The point of the Malaya campaign was that it thus secured the countryside first and that, in turn, secured the metropolitan areas. By reversing the process in Afghanistan the British run the risk of leaving the core of the population, and the most vulnerable parts at that, unprotected from the blandishments and the threats of the Taliban.

The reality on the ground is that for many Afghans there is little to choose between the warlords who governed their lives before the arrival of the Taliban and the latter.  In a number of cases throughout Helmand once the Taliban were driven out the people were once again subjected to the corruption of the warlords and their henchmen and their lives seemed to go into reverse in many ways. At least the Taliban bring a kind of stability and summary justice even if many of their other practices are medieval. The Taliban are able to feed on the lack of economic stability in the countryside because they encourage the growing of opium poppies by providing the inputs and then paying the growers with product. So other means of survival have to be found for families.

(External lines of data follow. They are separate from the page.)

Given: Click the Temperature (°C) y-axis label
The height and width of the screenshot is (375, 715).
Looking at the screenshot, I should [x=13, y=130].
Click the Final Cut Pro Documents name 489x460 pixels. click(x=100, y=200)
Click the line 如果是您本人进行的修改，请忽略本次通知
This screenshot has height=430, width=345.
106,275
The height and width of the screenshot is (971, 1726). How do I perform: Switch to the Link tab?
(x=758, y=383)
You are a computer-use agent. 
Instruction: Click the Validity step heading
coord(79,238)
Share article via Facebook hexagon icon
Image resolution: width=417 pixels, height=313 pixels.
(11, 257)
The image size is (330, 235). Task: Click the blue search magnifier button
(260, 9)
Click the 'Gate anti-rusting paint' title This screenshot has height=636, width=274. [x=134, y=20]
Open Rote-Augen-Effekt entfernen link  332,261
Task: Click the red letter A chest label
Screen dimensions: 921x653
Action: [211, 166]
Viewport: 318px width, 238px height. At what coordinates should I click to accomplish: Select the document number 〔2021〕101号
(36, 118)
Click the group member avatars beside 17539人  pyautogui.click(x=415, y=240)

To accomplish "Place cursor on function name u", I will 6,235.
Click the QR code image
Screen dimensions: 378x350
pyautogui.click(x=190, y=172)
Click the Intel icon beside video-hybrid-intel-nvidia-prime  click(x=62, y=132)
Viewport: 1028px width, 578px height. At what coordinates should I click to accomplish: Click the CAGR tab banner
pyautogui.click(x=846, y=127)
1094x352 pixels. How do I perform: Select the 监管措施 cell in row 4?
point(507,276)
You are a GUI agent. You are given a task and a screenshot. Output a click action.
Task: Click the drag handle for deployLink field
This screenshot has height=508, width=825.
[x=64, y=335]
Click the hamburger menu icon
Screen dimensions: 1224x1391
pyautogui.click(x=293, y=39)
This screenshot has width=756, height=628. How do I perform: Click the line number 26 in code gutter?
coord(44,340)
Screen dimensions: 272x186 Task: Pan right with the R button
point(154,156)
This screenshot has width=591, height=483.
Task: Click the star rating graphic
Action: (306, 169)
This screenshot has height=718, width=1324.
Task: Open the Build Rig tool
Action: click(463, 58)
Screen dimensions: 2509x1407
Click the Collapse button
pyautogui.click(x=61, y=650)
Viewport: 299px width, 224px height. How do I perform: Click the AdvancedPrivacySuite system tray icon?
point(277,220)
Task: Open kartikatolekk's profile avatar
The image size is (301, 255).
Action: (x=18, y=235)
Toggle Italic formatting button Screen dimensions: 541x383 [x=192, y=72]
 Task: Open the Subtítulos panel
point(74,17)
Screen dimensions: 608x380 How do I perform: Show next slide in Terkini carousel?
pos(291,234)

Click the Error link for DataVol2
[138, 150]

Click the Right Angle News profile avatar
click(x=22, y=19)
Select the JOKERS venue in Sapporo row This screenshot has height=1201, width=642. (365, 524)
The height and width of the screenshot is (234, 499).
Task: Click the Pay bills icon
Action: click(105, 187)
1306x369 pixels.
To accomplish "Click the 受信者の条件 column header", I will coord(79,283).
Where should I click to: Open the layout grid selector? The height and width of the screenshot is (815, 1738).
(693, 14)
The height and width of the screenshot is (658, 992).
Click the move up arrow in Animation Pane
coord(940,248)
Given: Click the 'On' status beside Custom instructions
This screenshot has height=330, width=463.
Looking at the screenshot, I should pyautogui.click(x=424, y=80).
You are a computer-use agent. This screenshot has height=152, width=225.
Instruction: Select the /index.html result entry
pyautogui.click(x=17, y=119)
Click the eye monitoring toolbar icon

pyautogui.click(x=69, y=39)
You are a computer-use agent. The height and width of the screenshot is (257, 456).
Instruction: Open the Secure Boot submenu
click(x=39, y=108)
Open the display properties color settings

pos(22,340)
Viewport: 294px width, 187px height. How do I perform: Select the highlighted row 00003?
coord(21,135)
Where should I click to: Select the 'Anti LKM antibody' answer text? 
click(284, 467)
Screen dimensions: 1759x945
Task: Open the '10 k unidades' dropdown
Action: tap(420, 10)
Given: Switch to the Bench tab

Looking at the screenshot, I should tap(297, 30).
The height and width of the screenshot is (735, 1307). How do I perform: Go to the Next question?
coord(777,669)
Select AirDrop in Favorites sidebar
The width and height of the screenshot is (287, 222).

It is estimated that about 65 per cent of young people are unemployed while growing and shipping the illegal opium crop is worth about half of the country's gross domestic product while the informal sector accounts for about 80 per cent of the day-to-day economic activity.

Surely the first place to start is with a determined and wide-scale attempt to get Afghans into viable jobs so that they can feed themselves. A small, British-funded programme is trying to do just that in Helmand. The Helmand Islamic Investment and Finance Corporation (HIIFC) lends small amounts of cash in kind to traders, farmers and individuals undertaking cottage industries such as embroidery.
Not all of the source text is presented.